This move by the Florida governor is deceptive and cowardly. In insisting that they want to teach accurate history, they are actually wiping away the most recent reality of American political and social movements. The hypocrisy will not go unchallenged in the face of truth, justice, and what is real; and what their children will eventually learn is the truth.

Conservatives in Florida, led by DeSantis, have ramped up criticism about what students are reading and learning in school, particularly surrounding race, gender, and sexual orientation through legislation and rulemaking alike.

Florida’s Department of Education as of Tuesday approved dozens of social studies textbooks for use in local schools after initially rejecting many over content the DeSantis administration found objectionable.

Publishers in many cases tweaked the content in their books after an initial review from the state, according to the state’s education agency.

State education officials flagged several potential textbooks for “political indoctrination,” including one lesson urging parents to speak with their children about kneeling during the National Anthem as a symbol representing America. Publishers also amended some of the books at Florida’s urging, such as removing a reference to the police killing of George Floyd in a middle school book, as Gov.
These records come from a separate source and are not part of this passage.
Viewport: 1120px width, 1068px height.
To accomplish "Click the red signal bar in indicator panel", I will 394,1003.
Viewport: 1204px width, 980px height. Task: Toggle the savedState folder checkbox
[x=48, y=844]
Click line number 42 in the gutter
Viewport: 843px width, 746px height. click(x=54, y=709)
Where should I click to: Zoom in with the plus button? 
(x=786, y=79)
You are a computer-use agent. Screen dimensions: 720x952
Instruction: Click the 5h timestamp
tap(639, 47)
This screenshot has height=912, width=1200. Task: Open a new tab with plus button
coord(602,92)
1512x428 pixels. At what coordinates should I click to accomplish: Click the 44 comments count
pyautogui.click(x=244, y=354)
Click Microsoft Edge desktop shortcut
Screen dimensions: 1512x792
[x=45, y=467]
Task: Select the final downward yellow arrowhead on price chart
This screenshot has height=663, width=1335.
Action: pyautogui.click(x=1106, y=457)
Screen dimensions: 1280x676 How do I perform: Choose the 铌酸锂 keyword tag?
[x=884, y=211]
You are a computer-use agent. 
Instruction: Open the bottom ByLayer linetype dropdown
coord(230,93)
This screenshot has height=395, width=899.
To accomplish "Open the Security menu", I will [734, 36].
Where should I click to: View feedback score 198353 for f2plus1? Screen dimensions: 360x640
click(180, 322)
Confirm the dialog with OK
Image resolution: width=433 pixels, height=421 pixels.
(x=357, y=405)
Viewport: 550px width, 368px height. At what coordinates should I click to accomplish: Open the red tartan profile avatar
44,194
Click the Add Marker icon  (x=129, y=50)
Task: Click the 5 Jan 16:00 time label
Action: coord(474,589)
Ron DeSantis continues to fight against “wokeness” in education.


“To uphold our exceptional standards, we must ensure our students and teachers have the highest quality materials available — materials that focus on historical facts and are free from inaccuracies or ideological rhetoric,” Education Commissioner Manny Diaz Jr. said in a statement Tuesday.

The textbook adoption process for social studies was expected to face intense scrutiny in Florida following the state education agency denying dozens of proposed math textbooks last year for containing “impermissible” content, including lessons on critical race theory.

Conservatives in Florida, led by DeSantis, have ramped up criticism about what students are reading and learning in school, particularly surrounding race, gender, and sexual orientation through legislation and rulemaking alike. The Republican-dominated Legislature during its 2023 session passed a bill tightening rules for local book objections by requiring schools to yank challenged works within five days of someone flagging it, a shift opponents equate to “book banning.”

The state is also engaged in a high-profile dispute with the nonprofit College Board after state education department officials rejected its African American studies AP program for initially including coursework on queer theory and intersectionality. The objections angered many Black leaders across the country, with some accusing DeSantis of stoking a cultural fight to boost his presidential aspirations, as the course remains in limbo today.

Florida as of Tuesday accepted 66 of 101 social studies books submitted by publishers for use in the state, according to the Department of Education. Even with 35 books still pending approval, this marks a major jump from last month when the state initially rejected 81 books for various reasons.

The agency on Tuesday cited several examples of publishers modifying books after the state flagged them, such as an “inaccurate description of socialism” in one middle school book that claimed the political philosophy “keeps things nice and even and without necessary waste” and “may promote greater equality among people while still providing a fully functioning government-supervised economy.” The publisher stripped that language in a change to the textbook posted by the state.

The DeSantis administration also spurred one publisher to remove a section in a middle school textbook about “New Calls for Social Justice,” which mentioned the Black Lives Matter movement and Floyd police killing in 2020. This piece of text detailed that “while many American sympathized” with Black Lives Matters, “others charged that the movement was anti-police.”

Florida determined this content broached “unsolicited topics,” yet critics pan the state’s decision to reject it.

“Look at the revisions they are celebrating & ask yourself if you trust [Florida] to write our history,” the Florida Freedom to Read Project, an organization that monitors local book challenges, wrote in a tweet.

DeSantis officials, meanwhile, credited the Florida Department of Education for pushing publishers to rethink their proposals to the state.

“The political indoctrination of children through the K-12 public education system is a very real and prolific problem in this country,” DeSantis press secretary Bryan Griffin wrote in a tweet Tuesday.